> **Page extract**:
——————

At night, the sky is a watercolor wash. Sunset tries to push in but day resists, never giving over to real darkness, instead smudging the blue over the glaciers peach and mauve. Waterfalls of glacial rock glow rose and coral in the perma-dusk. Clouds roll in just to catch the pinkish light. Distant peaks are scoops of sorbet. Everything seems impossibly far apart, held together precariously in any moment by the eye, always about to drift even farther.

In Antarctica, the calendar year, quartered into seasons like a twice-sliced pie, looks like the artifact of a strange civilization. The continent follows the logic not of four but of two: of light (October to February) and dark (March to September). Light and dark, mirror to the human psyche, and like the human psyche, slightly favoring dark over light. Not multiplicity but dichotomy.

The Midnight Sun prevails yet I feel sleepy all the time. I tumble into bed each night unreasonably wiped, fall into sleep like a meteor hitting the Earth. Maybe it's the constant soft rocking of the ship, like being in utero. At night I lie in bed, back on the HS after a day of trekking the continent, listening to the ship's joints complain of the thrashing waves. It sounds like the water has grown fingers and is trying to punch through the hull. Foam scrabbles at our porthole. At times the HS lifts me bodily from my repose, a gentle reminder of who is in charge here.

*    *    *

Searching for a salutary alienation in Antarctica has the whiff of the absurd about it, when you consider the kind of mass-scale, coordinated human enterprise it takes to get you there, not to mention that you can pretty much only go with a bunch of other people. A tour company coordinates the logistics, then delivers you an itinerary like a school chaperone, demanding obeisance to parliamentary procedure and time table.    

You also can’t go very far in, at least not as a casual visitor. Steep glacial cliffs thwart maritime access to most of the Antarctic, so tours confine themselves to the peninsula, a tail curling off the continent toward South America.

Once we arrive on Antarctic soil, there can be no doubt: we are an invasive species, a flock of flailing, red-jacketed warblers whom the natives sanction with benign neglect (having no reason to fear us, penguins amble past at knee-height, indifferent to our comings and goings). Camera shutters open and close like bird beaks. Antarctica is a photographer’s paradise, all shapes and shadows playing across the firmament. Some of my fellow travelers walk the ice with small fortunes of photography equipment in tow.

——————

> **What you will do**: Please write the next part of the Antarctica travel piece above, picking up right after its last sentence.

——————

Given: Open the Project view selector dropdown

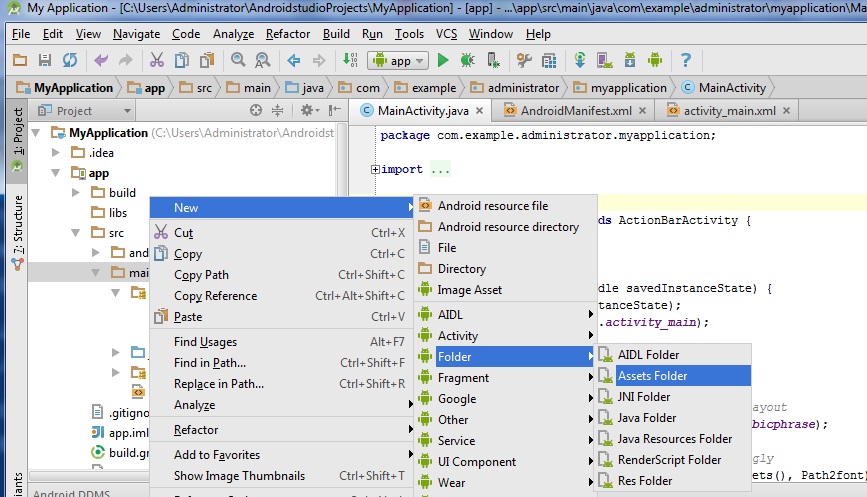Looking at the screenshot, I should (127, 111).
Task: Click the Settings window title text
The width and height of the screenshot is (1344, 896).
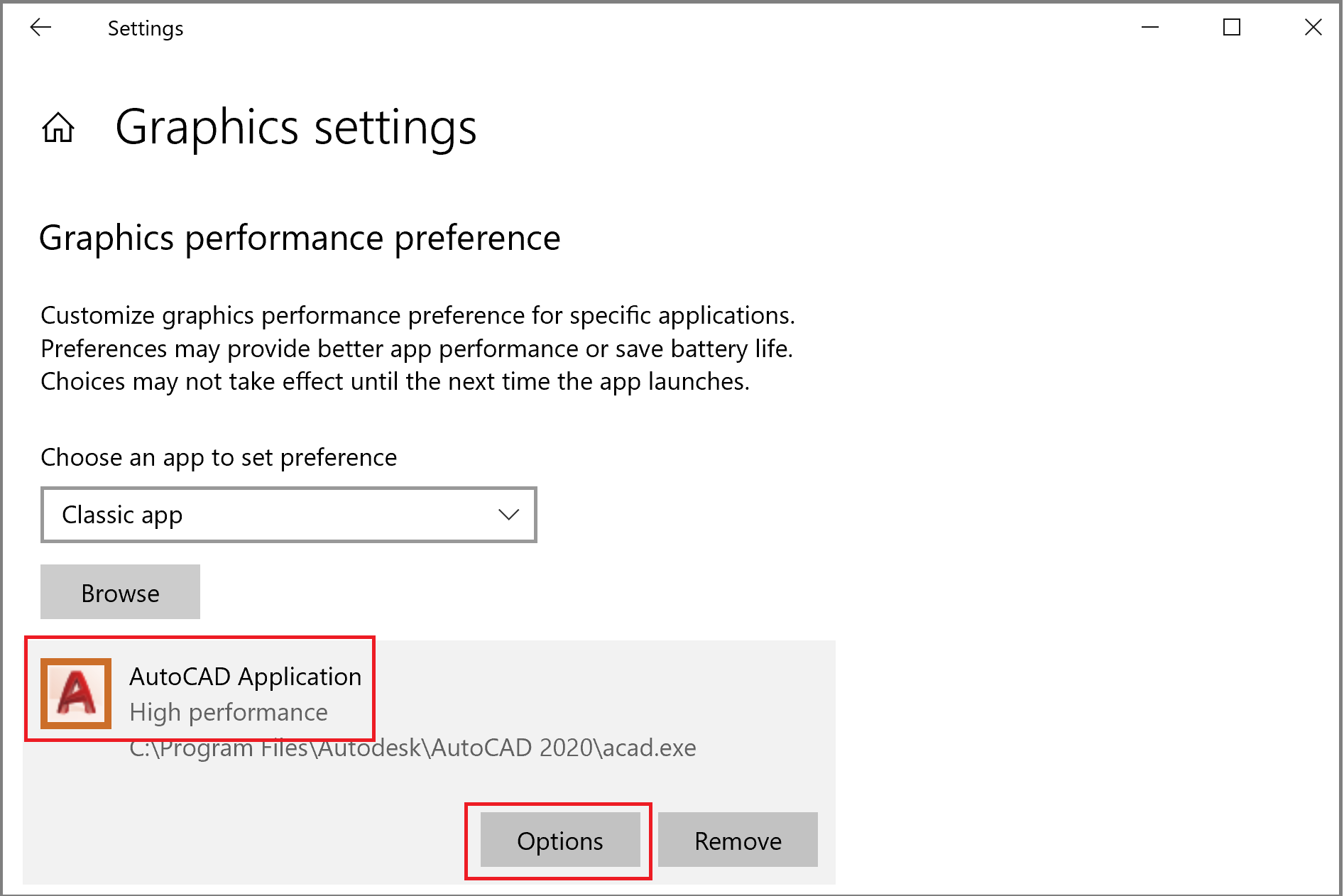Action: pos(146,28)
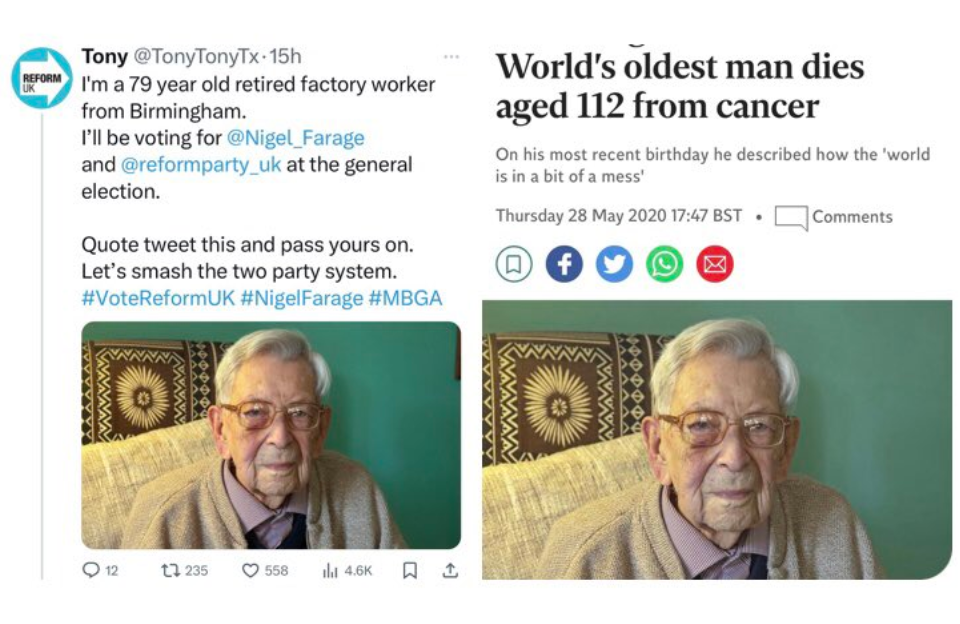
Task: Share the article on Twitter
Action: [614, 264]

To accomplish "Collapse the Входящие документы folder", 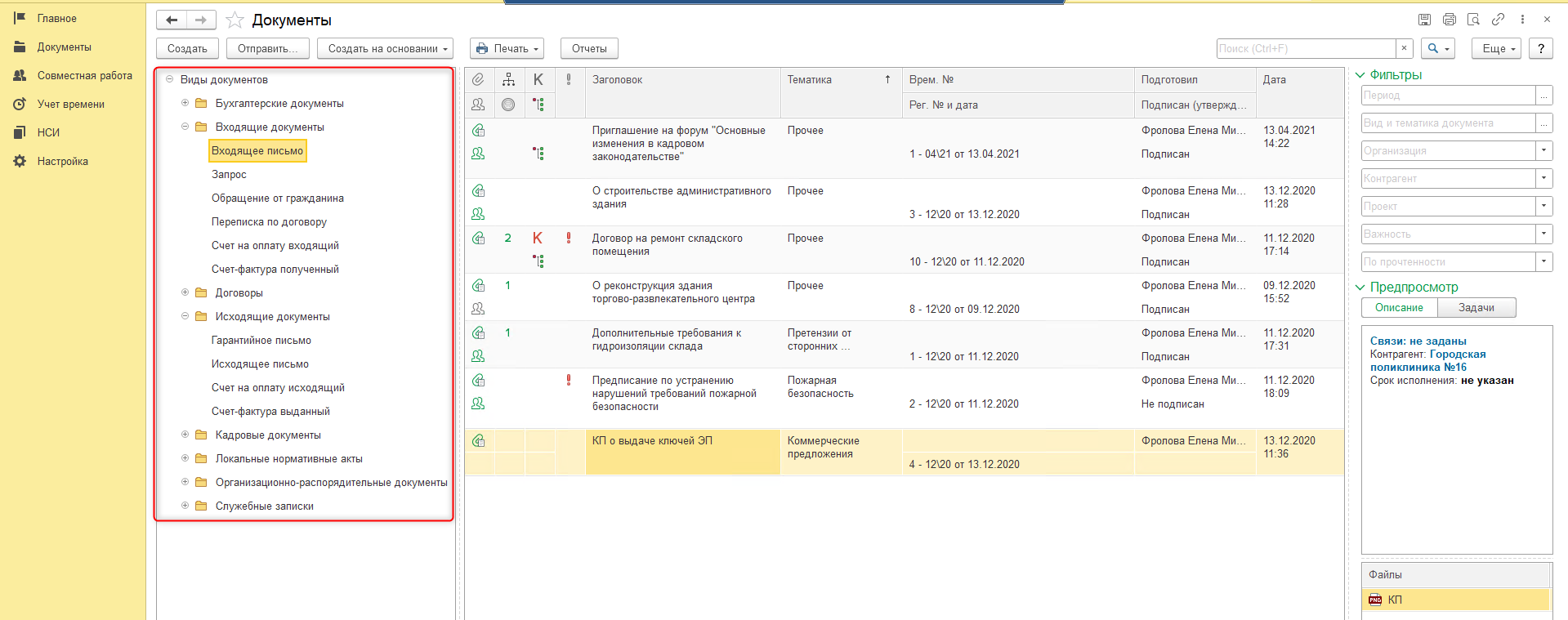I will (185, 127).
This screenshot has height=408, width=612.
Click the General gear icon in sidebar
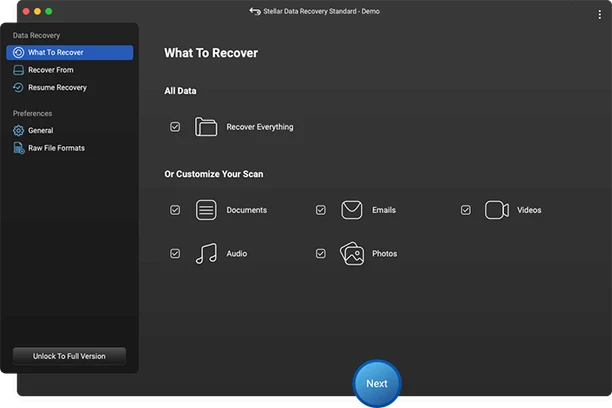coord(19,131)
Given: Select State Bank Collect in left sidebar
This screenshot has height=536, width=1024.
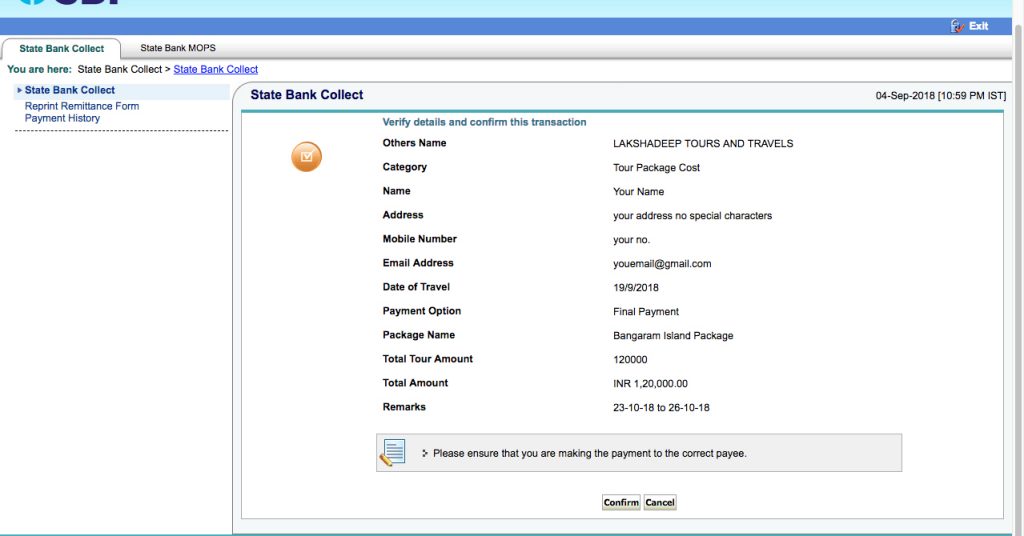Looking at the screenshot, I should (70, 90).
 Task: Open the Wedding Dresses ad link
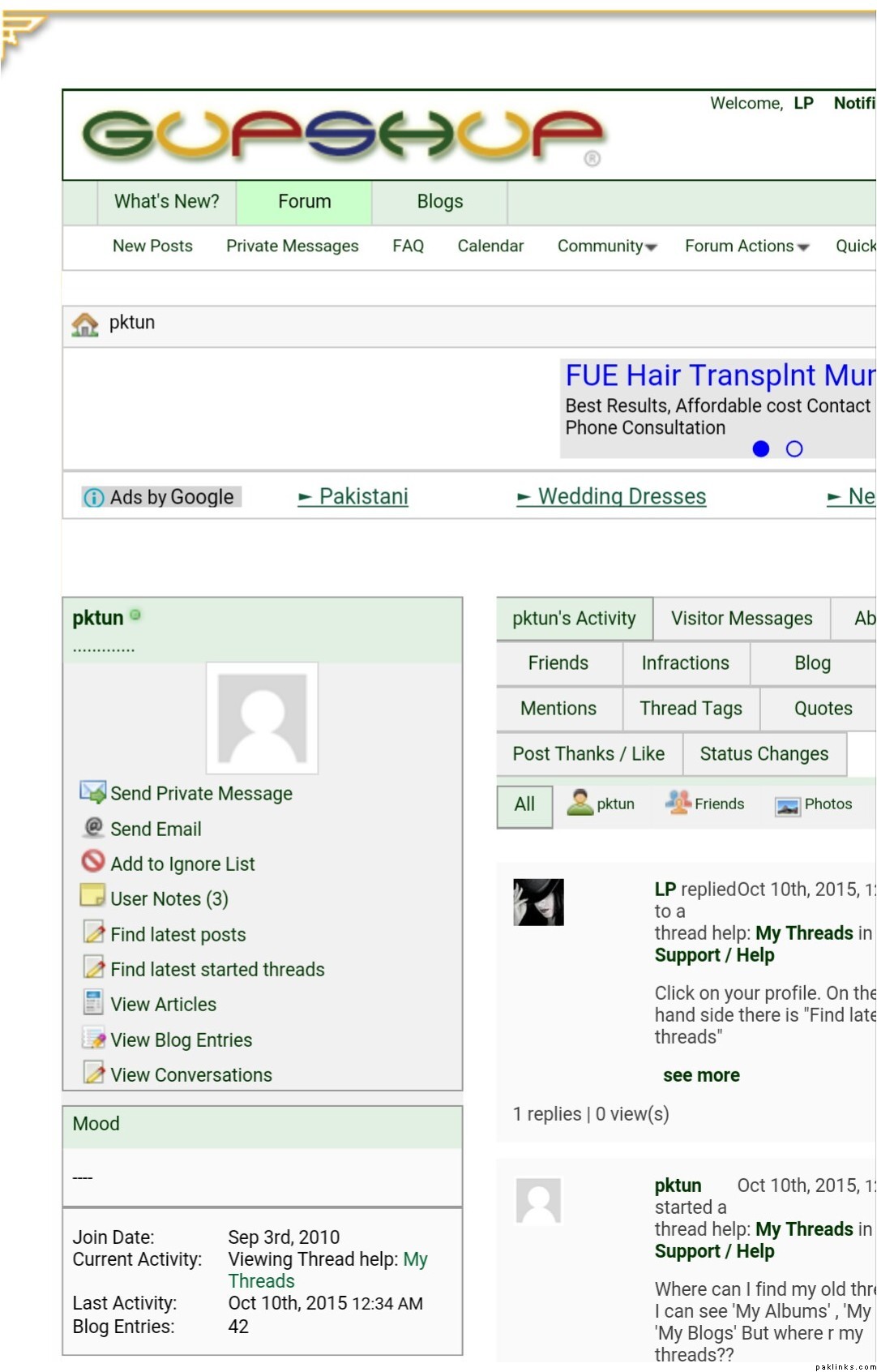(622, 496)

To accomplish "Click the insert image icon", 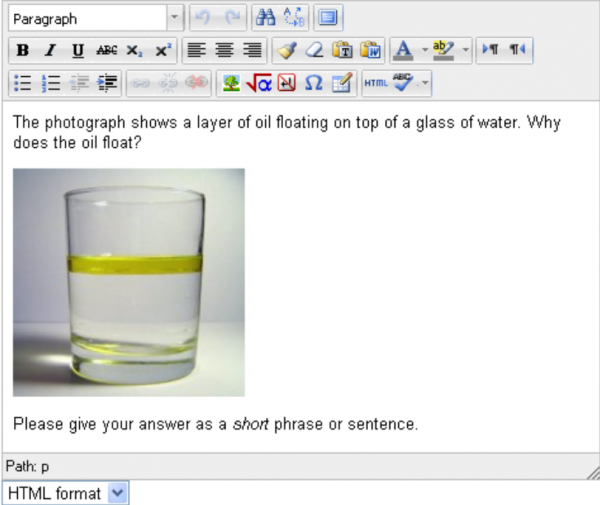I will [231, 84].
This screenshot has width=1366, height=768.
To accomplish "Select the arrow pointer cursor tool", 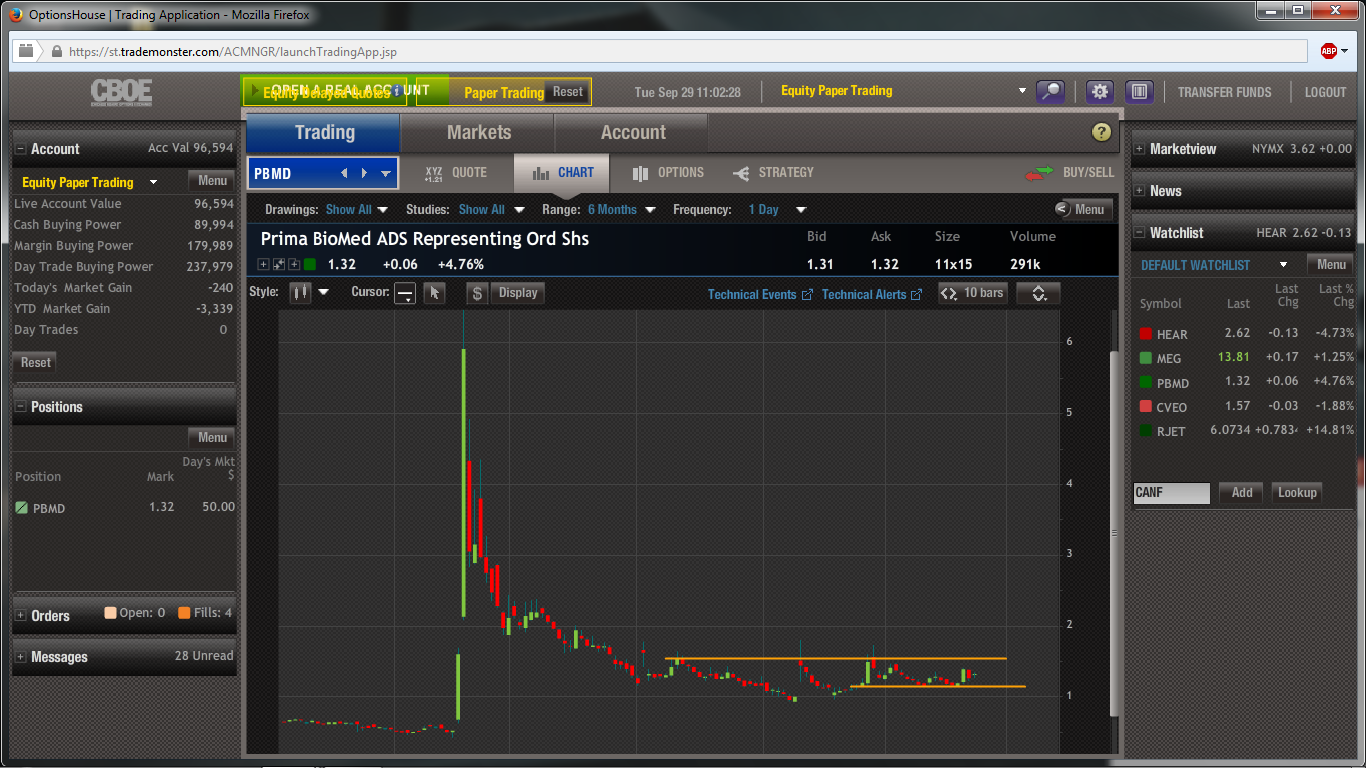I will (434, 293).
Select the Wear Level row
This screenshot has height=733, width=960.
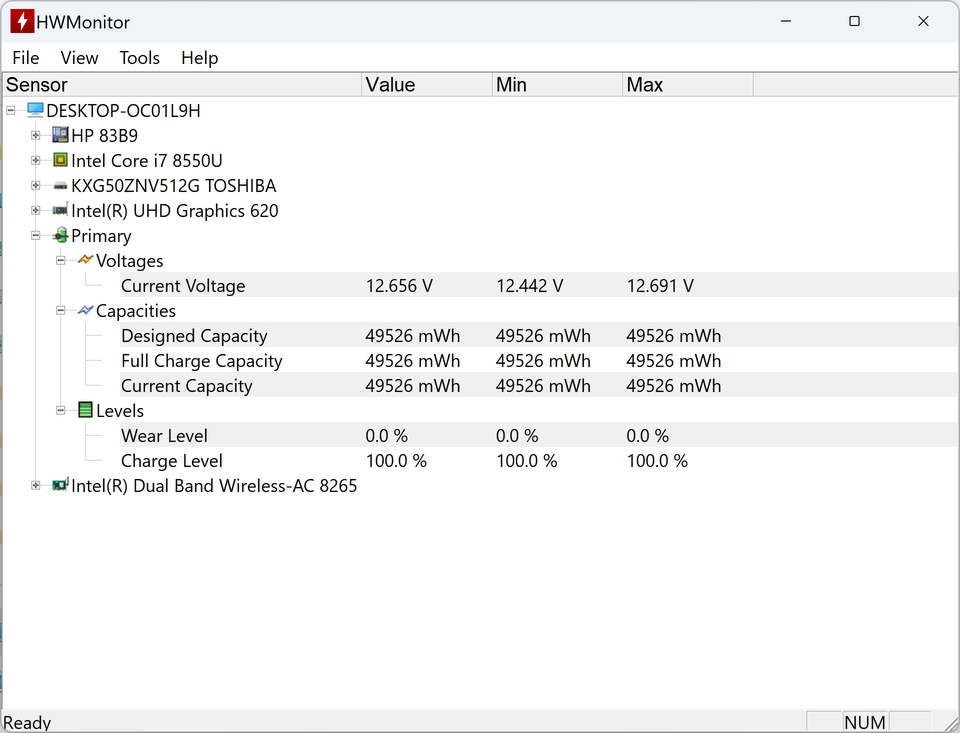pos(164,436)
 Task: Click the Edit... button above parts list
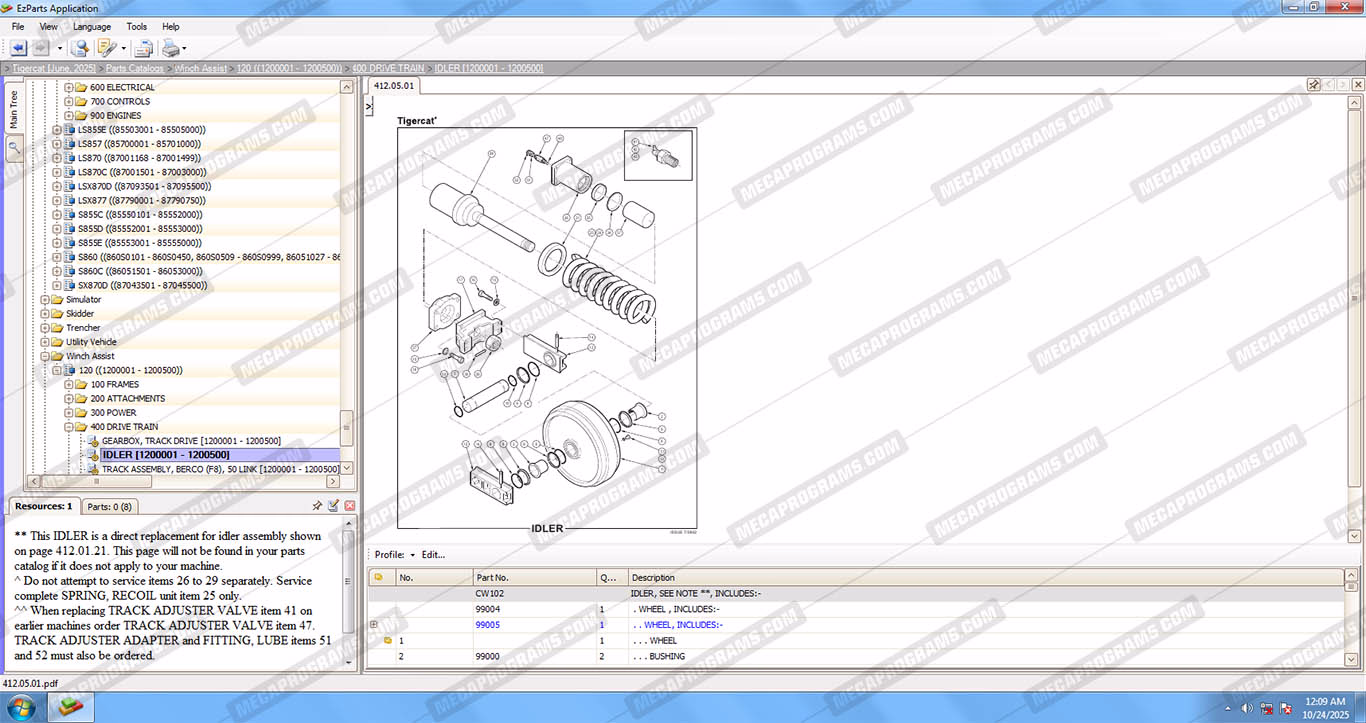433,555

——————

> **Exercise response**:
Even the crunching of my own boots grates. Quiet must be stalked like prey. Wishing everyone else away at all times, I adopt strategies on expedition for tuning them out: focus on the three-foot radius around me; lock eyes with a tern perched a little ways away; find a quiet outcropping to rest, preferably over a hill from the main action. I like to sink a foot or two into a soft snow bank, coming to rest with my eyes almost at ground height. Disappearing myself into the land like this, I notice more. Slick penguin feathers pierce the surface of the shallow water near shore. A massive rock reveals the taupe hide of a hulking, smug-faced elephant seal who drowses in the heat of the day.

Often, I pass an hour or two in this way. Other tourists mostly respect the wishes of those wanting solitude, so I am left to my own thoughts, and leave others to theirs, regrouping now and then to marvel as a gang at our extraordinary good fortune. I am never bored, only idling at a slightly quieter level of consciousness than usual, which lends a certain plainness and clarity to my thinking, stripped of what Ehrlich called the “ornamental” in us. 

At times, the openness of my surroundings leaves me feeling small and lightheaded, like I might hot-air-balloon into the ether. The philosopher Gaston Bachelard equates snug, confined spaces with personal history. For him the fundamental unit of selfhood is the house, the first place we occupy, and therefore possess forever, because it holds our memories, which we return to over and over like a protective shell that reminds us who we are. “If one were to give an account of all the doors one has closed and opened, of all the doors one would like to re-open,” he writes, “one would have to tell the story of one's entire life.” In other words, the story of one’s self. What, then, of a place without any doors or rooms for hundreds of miles? A space like that might vanquish the self, lift the weight of our memories from our shoulders.

*    *    *

But this land, wide and strange though it be, is far from empty. In fact, entertainments abound for those who would take notice. Observation—sincere, prolonged observation—is a form of meditation, the oldest trick in the book for mastering the whims and vagaries of the ego. Paying close attention means leaving the self behind, inhabiting Emerson’s transparent eyeball. Eliot considers this the ideal practice of the artist, who engages in a “continual surrender” of the self to the tradition which flows through it. We are each, after all, the artist of our own life.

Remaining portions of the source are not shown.